═══ Data in this exercise

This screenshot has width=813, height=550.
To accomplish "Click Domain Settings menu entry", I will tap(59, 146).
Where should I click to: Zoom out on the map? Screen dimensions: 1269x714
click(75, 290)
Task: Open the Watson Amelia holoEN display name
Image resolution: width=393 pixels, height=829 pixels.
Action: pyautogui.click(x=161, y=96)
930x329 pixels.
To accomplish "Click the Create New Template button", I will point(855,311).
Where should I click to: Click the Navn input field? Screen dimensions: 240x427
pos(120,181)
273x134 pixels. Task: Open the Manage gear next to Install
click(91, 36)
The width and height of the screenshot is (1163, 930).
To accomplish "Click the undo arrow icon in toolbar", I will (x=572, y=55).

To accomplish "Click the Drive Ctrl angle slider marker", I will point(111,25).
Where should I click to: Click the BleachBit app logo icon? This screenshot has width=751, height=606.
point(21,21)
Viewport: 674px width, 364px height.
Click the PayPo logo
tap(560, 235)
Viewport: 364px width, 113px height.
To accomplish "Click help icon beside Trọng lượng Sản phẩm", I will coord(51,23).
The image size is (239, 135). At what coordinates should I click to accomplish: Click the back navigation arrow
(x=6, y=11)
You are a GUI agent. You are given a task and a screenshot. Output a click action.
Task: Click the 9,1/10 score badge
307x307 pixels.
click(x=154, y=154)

══════

* Directions *
Write out every line of the listing above again, requests included, and scale each coordinate in the answers by 2.3. Round the results to whole numbers with halves rounded up, and leave all other numbers unchanged.

* Response *
This screenshot has width=813, height=550.
To accomplish "Click Domain Settings menu entry", I will tap(136, 336).
Where should I click to: Zoom out on the map? Screen dimensions: 1269x714
click(173, 667)
Task: Open the Watson Amelia holoEN display name
Image resolution: width=393 pixels, height=829 pixels.
Action: pyautogui.click(x=370, y=221)
930x329 pixels.
To accomplish "Click the Create New Template button", I will point(1967,715).
Where should I click to: Click the Navn input field? Screen dimensions: 240x427
pos(276,416)
273x134 pixels. Task: Open the Manage gear next to Install
click(209, 83)
The width and height of the screenshot is (1163, 930).
To accomplish "Click the undo arrow icon in toolbar", I will (x=1316, y=127).

To accomplish "Click the Drive Ctrl angle slider marker", I will point(255,58).
Where should I click to: Click the BleachBit app logo icon? This screenshot has width=751, height=606.
point(48,48)
Viewport: 674px width, 364px height.
Click the PayPo logo
tap(1288, 541)
Viewport: 364px width, 113px height.
To accomplish "Click help icon beside Trọng lượng Sản phẩm", I will coord(117,53).
The image size is (239, 135). At what coordinates should I click to accomplish: Click the back navigation arrow
(x=14, y=25)
You are a GUI agent. You are given a task and a screenshot. Output a click action.
Task: Click the 9,1/10 score badge
307x307 pixels.
click(x=354, y=354)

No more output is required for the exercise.